The immediate plan was to start adding different arenas to Snake-A-Roid to switch up the playing field. The small changes in design drastically changed how the asteroids behaved, as well as the tactics used to get rid of them. Additional firepower was going to be needed in tight spaces, so a bunch of power-ups were devised and added. The game was switched to Windows, with Xbox 360 controller support added, and in a fit of wild abandon, thrown out to itch.

Snake-A-Roid was released anew on 2nd August 2016.

This was a mistake. There wasn’t much difference to the Jam version bar ten different arenas which just changed the space you played in. Although, there was also a chiptune soundtrack created for it as well, and various gameplay tweaks ( including speeding it back up, ) it still felt like an incremental patch.
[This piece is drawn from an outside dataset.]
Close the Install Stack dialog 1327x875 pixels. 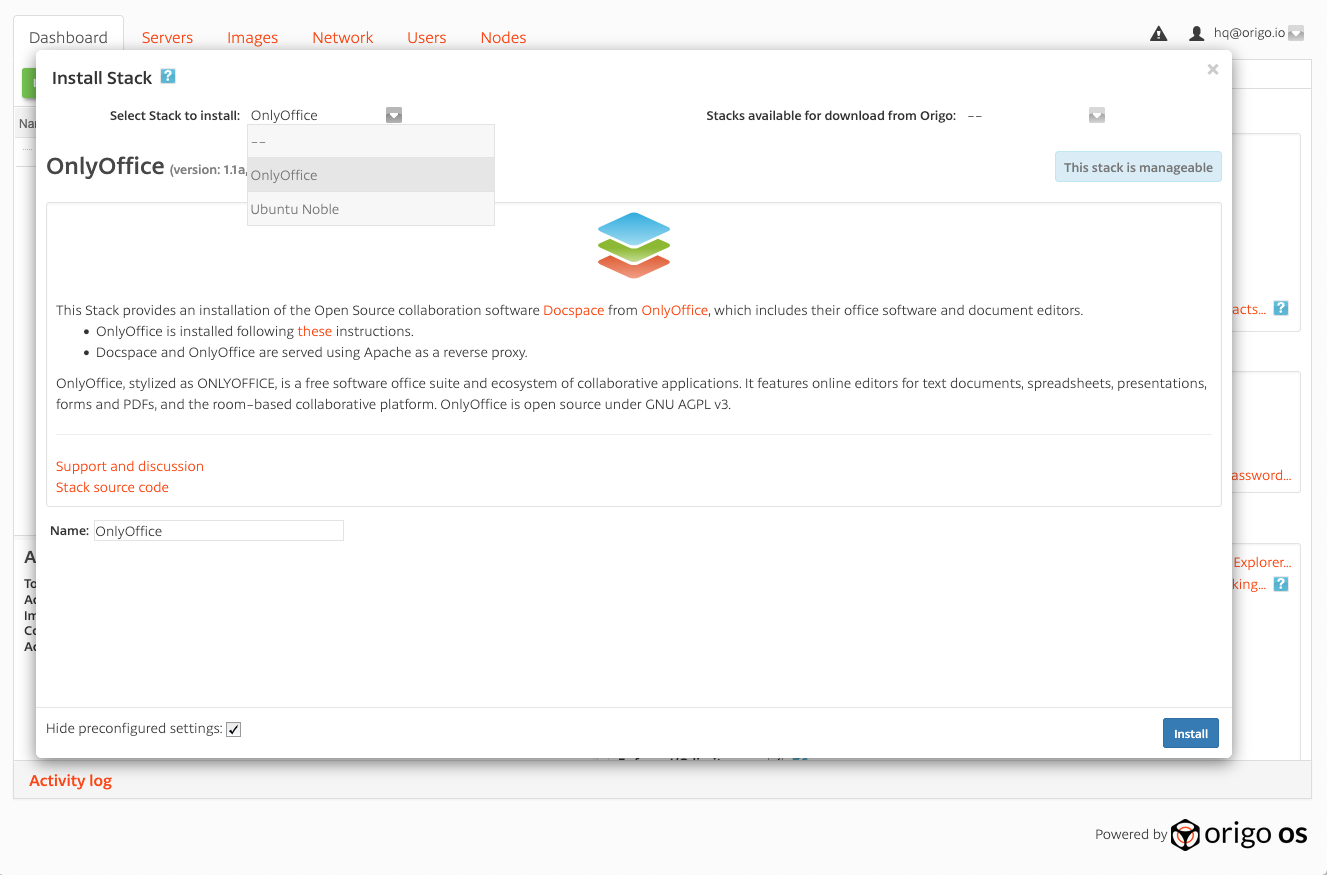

It received some attention, all of which organic, as no trailer or anything was really sent out for it bar a couple of emails to potentially interested peoples for feedback.

Snake-A-Roid 2.0

And here we are in our story.

We are currently working on Snake-A-Roid 2.0 - a free update to Snake-A-Roid. It will feature 11 end of arena bosses, a “Boss Run” as well as an “Arcade Extra” mode; giving you more control over when you activate your power-ups with the projected release date of August 2017.

We’ll be showing off this new version at the 4TG Game Con 2017 in Aberdeen during 29th and 30th July.

And we hope to get this onto a few more platforms than just Windows, Linux and Mac.

To the future

After Snake-A-Roid, there are a couple of other things lurking about.

Steven attempted this year’s 7DRL - Seven Day Roguelike - but failed due to lack of time available to spend on it. It was going to be an update to his Ludum Dare entry “derelict_” and a lot of the foundation work has now been started, so this is a likely next project. There are also several small casual games lying around various repositories that should really be tarted up a bit and released on Android. So there may be a couple of months of doing exactly that.